Since Danielson’s biography, more than 60 books have followed, each probing a different facet of Umm Kulthum’s life and influence. Her presence endures not only in scholarship but also in public memory: In Cairo the permanent museum at Manasterly Palace traces her story through her clothing, jewelry and instruments, while the “Voice of Egypt” exhibition at Aisha Fahmy Palace celebrates her through paintings, photographs and sculpture.
While her iconic image fills museum halls, Cairo’s streets pulse with new sounds. The rise of electro-shaabi, or mahraganat, has given a platform to DJs who might never attempt an Umm Kulthum song yet still inherit her spirit of reinvention.

Umm Kulthum’s well-known song “Hajartak” has been popular since she first performed it in 1959.
Saleh Al-Amer
Shaabi and shifting attitudes
Shaabi music, literally meaning “of the people,” started to emerge from working-class neighborhoods in Cairo in the 1920s. With driving rhythms and earthy lyrics, it has long been the soundtrack of weddings and street celebrations, but even here, Umm Kulthum’s shadow looms, her songs forming a reference point for performers and audiences alike.
Sherifa Zuhur, a historian of Egypt’s music and society and director of the Institute of Middle Eastern, Islamic and Strategic Studies in Los Angeles, notes “it all depends on the venue.” Weddings were long the most important stage forshaabi musicians, yet over time, some gatherings became more constrained, and live performers grew less common.
“The wedding parties became segregated. Some of them stopped hiring musicians at all. So the real wedding musicians, the ones who could play what people request all night long, have dwindled.”
Shaabi singers draw inspiration from her work, adjusting tempo and rhythm to suit modern audiences, but performing her songs requires mastery. In earlier decades deeply attentive listeners—the sammi’ah, as A.J. Racy, a professor of ethnomusicology at the University of California, described them—would propel tarab performances with perfectly timed, audible reactions.
Such connoisseurs still exist, though in far smaller numbers today, highlighting both Umm Kulthum’s enduring presence and the changing landscape of live music in Cairo.
Sophie Frankford, an anthropologist of music at King’s College, London, observes how her songs are adapted, transformed and sometimes deliberately reimagined. Her current research focuses on rethinking music and modernity in the Middle East, particularly Egypt. She notes that popular shaabi ensembles performing at weddings and public celebrations sometimes play “shaabified” versions of Umm Kulthum songs.

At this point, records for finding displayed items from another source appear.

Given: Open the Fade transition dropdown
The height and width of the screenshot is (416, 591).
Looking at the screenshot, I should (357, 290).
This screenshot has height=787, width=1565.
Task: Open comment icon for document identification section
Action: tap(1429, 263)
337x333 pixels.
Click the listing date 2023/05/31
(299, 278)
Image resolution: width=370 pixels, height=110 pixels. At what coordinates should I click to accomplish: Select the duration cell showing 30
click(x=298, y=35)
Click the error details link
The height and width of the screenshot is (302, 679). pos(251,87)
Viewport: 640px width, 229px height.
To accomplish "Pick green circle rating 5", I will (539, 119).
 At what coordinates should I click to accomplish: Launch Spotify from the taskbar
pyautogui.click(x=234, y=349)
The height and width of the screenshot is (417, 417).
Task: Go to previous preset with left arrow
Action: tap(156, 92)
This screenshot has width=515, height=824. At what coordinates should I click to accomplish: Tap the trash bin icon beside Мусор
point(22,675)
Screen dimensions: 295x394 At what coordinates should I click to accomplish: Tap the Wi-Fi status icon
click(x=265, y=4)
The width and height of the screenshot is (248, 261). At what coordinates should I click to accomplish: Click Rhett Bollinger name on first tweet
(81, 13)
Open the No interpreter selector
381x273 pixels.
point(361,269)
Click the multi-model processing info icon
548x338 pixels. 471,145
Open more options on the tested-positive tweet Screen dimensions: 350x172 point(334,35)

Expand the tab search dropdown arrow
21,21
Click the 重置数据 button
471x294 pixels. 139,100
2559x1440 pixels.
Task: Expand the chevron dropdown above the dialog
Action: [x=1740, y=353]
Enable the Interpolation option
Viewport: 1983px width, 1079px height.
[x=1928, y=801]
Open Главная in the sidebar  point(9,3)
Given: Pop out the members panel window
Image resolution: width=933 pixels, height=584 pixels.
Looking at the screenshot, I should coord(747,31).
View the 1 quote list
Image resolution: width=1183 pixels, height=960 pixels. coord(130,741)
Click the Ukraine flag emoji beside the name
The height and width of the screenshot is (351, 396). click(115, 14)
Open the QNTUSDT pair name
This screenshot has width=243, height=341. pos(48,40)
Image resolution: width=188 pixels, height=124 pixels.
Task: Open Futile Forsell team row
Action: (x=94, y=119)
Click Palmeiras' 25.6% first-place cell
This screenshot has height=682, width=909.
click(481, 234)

A high-end art shop in Cairo displays a poster of Umm Kulthum on its door.
Banning Eyre
“They will play it a bit faster or play it with a heavy maqsoum beat behind it.” Shaabi star Mahmoud al-Leithy quotes Umm Kulthum in his song “Atawi,” which has racked up millions of views on YouTube, in part thanks to a playfully dramatic video.
As musicians continue to explore alternatives, Umm Kulthum’s presence remains a central reference point. Her melodies, phrasing and the emotional intensity of her performances still shape musicians’ approach—whether they reinterpret it, accelerate it for shaabiaudiences or deliberately move away from it to explore other voices.
Despite these modern takes on Umm Kulthum’s music, Fayrouz Karawya, a Cairo-based musician and scholar, insists an appreciation of the diva’s music is something one must grow into, but once it hits, it never leaves.
“We Egyptians have a long-standing conviction that you start to love Umm Kulthum after passing your adolescence,” she says. “You grow up, you fall in love. You hear her in taxis every night at 11 p.m. The songs keep accruing new meanings. Then you travel, and when you come back, you hear her voice and you know you’re home.”